Inefficient fetching strategies
When you load an entity in the Entity Framework you have to decide whether or not to load any related entities at the same time. Ideally, you should only fetch the data you really need in order to minimise the amount of unnecessary data querying.
In practice it can be difficult to define those objects that should be loaded lazily and those that should be loaded more eagerly. A mixed solution can become a confusing source of bugs and it can be very difficult to define a consistent strategy that meets every usage scenario.
Ultimately, you need flexibility over your fetching strategy and a one-size-fits-all approach is likely to be inefficient. Some approaches advocate defining an abstracted fetching strategy that can be passed into data methods but this may risk peppering your data access code with implementation detail.
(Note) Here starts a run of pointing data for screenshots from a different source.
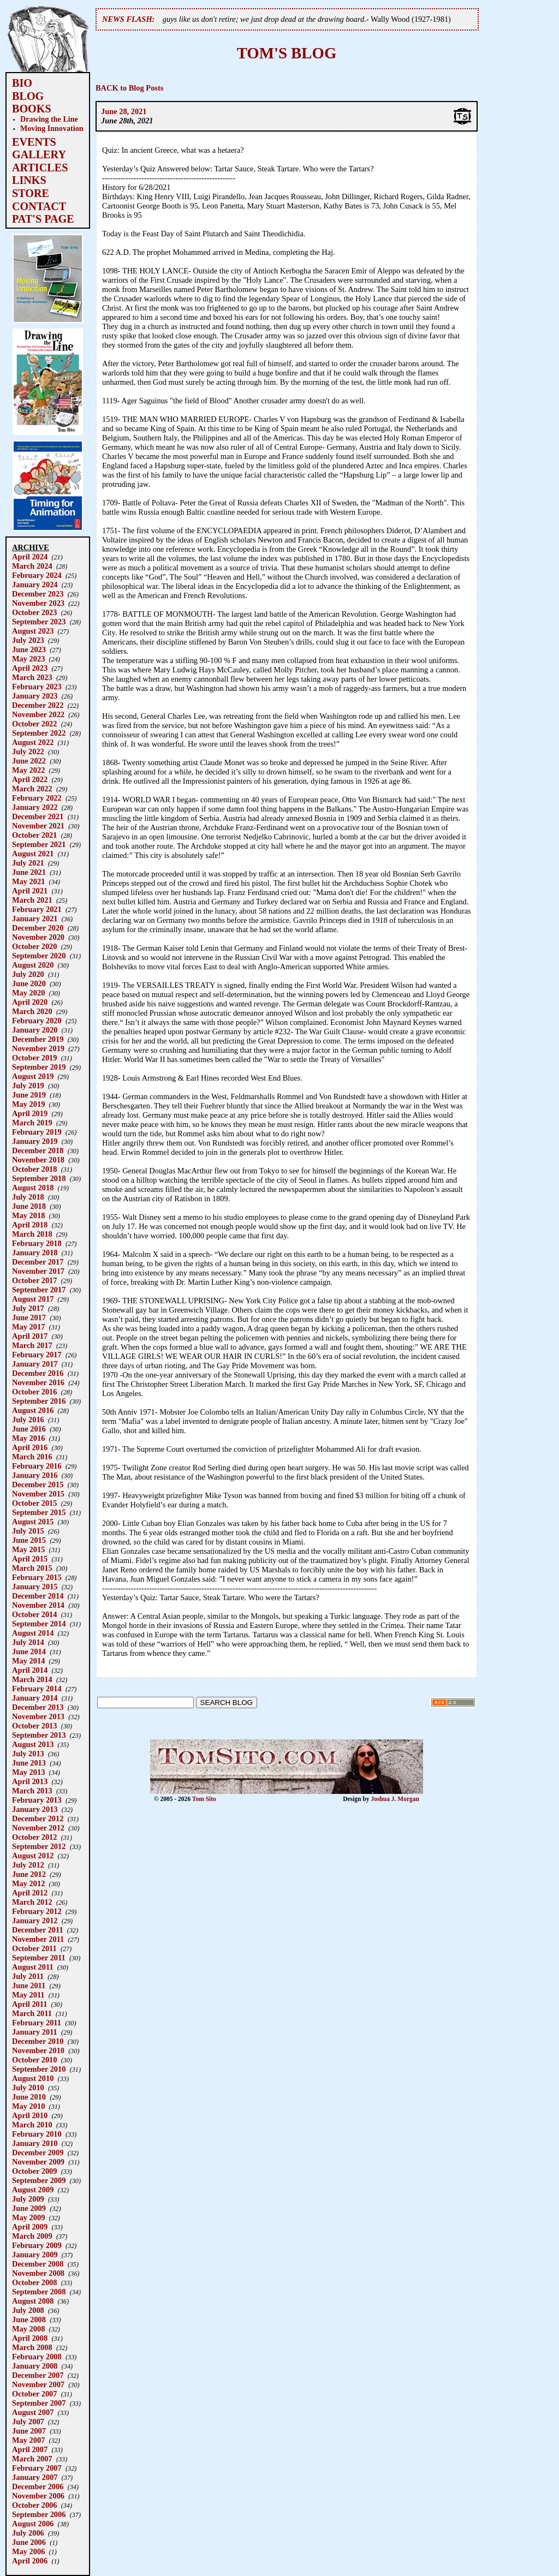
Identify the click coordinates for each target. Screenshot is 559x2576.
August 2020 (32, 965)
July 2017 (28, 1308)
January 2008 (35, 2366)
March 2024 (32, 566)
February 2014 (37, 1688)
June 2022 (29, 760)
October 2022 (34, 723)
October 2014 (34, 1614)
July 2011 (28, 1976)
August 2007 (32, 2412)
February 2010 (37, 2134)
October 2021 (34, 835)
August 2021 (32, 853)
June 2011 (28, 1985)
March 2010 (32, 2124)
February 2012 (37, 1911)
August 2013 (32, 1744)
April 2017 (29, 1336)
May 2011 (28, 1994)
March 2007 (32, 2458)
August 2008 (32, 2301)
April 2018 (29, 1224)
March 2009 (32, 2236)
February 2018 (37, 1243)
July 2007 (28, 2421)
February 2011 (36, 2022)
Loose coupling is often more difficult to achieve than it may first appear. It is time consuming to implement, can create complexity and the benefits are not immediately obvious in a development project. That said, without loose coupling an application can become almost impossible to maintain over the long term.
These maintenance difficulties become particularly acute when different tiers of an application are closely bound together. Separate application tiers do not always evolve at the same rate and you are likely to want to be able to change particular implementations without creating a ripple effect throughout the system.
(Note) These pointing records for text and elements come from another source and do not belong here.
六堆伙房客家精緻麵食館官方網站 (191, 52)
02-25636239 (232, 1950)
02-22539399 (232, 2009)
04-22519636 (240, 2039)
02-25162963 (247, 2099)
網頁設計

The Entity Framework does help in creating an abstraction between the physical database and data access code, but it’s important to isolate it from any other tiers in the application stack. A common anti-pattern is to expose DataSet objects directly to client applications as this ensures a tight bonding between the Entity Framework and the rest of the solution.
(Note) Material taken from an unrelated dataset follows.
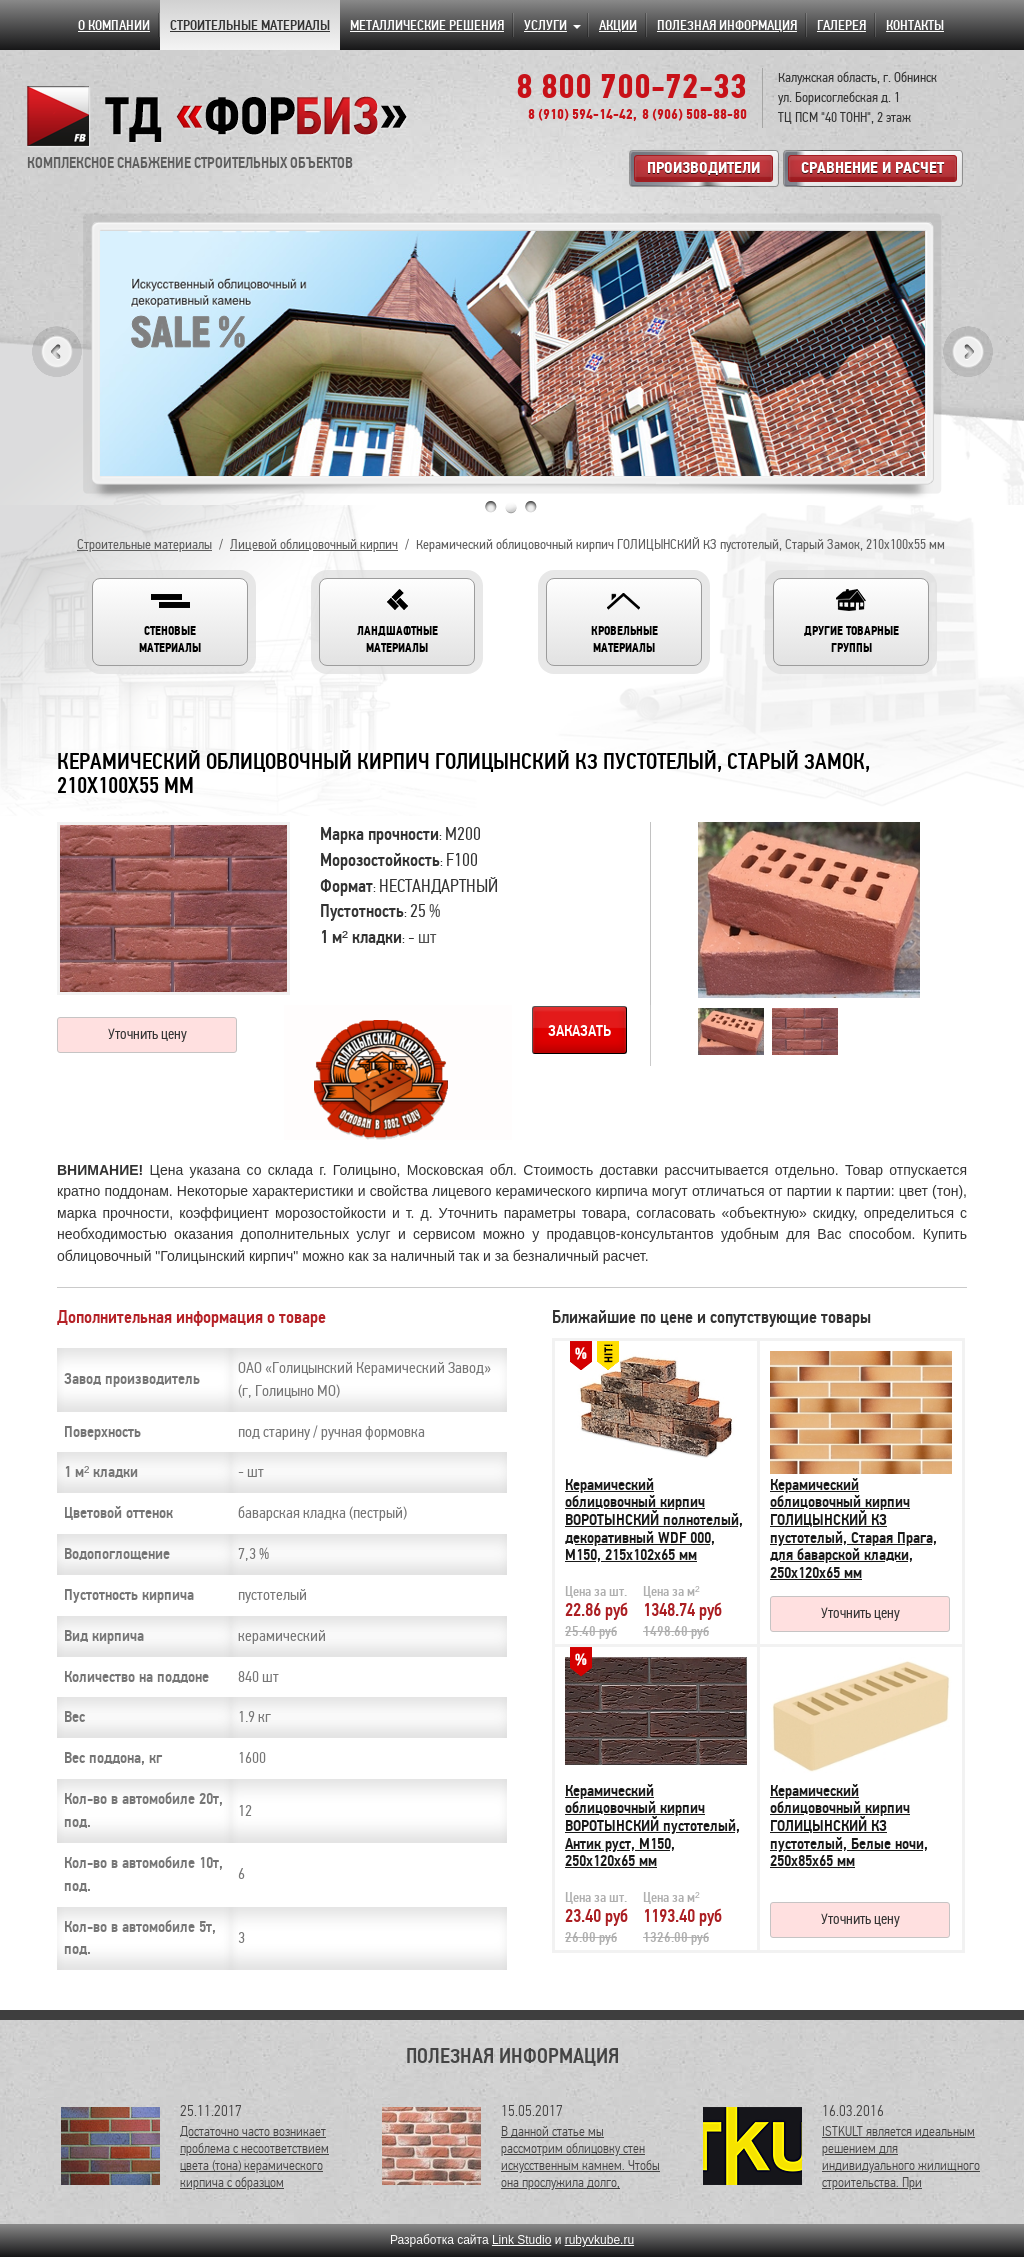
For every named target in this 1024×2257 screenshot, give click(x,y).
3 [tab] (531, 507)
An application that interacts with your data should not need to know anything about the data access technology. The litmus test is whether your client applications need a reference to the Entity Framework to work. If you isolate your data access technology from your client applications then you are free to evolve their implementation free of any unnecessary dependencies.
The Entity Framework relies on a Data Context object to provide data access and these management of these objects is a common source of problems. Given that contexts can provide facilities to track changes to entities the temptation can be to keep them open for longer than you need to.
This is an anti-pattern as you should aim to use a context for a single operation and drop it as soon as you are finished. Without close control of the database context there is a risk that you will develop serious concurrency problems as your contexts start to conflict with each other.
This problem can be countered by using the Unit of Work pattern along with a Repository to regulate access to the database context. The Repository pattern exposes a consistent interface to consuming applications that is abstracted from the entity framework. The Unit of Work pattern in turn can be used to ensure the proper management of a single, consistent data context. Used together, these patterns help to ensure that you keep track of data operations and manage the way they are written to the database in a consistent way.
In a client-server solution, real problems can set in if you try and keep your context alive between different service calls. If you associate a context with a session you can track changes to entities by keeping the context alive between requests.
This approach may seem straightforward, but it creates a number of problems. For starters, managing contexts between service calls is a complex undertaking and it can create serious scalability issues as you spin up a new set of resources to service each client.
Keeping a client associated with a particular context object is an unnecessary overhead when a completely stateless approach will be easier on resources and give rise to a far less complex solution. If there is any information that needs to be persisted between service calls then you should consider managing this on the client rather than trying to maintain an affinity between sessions and contexts.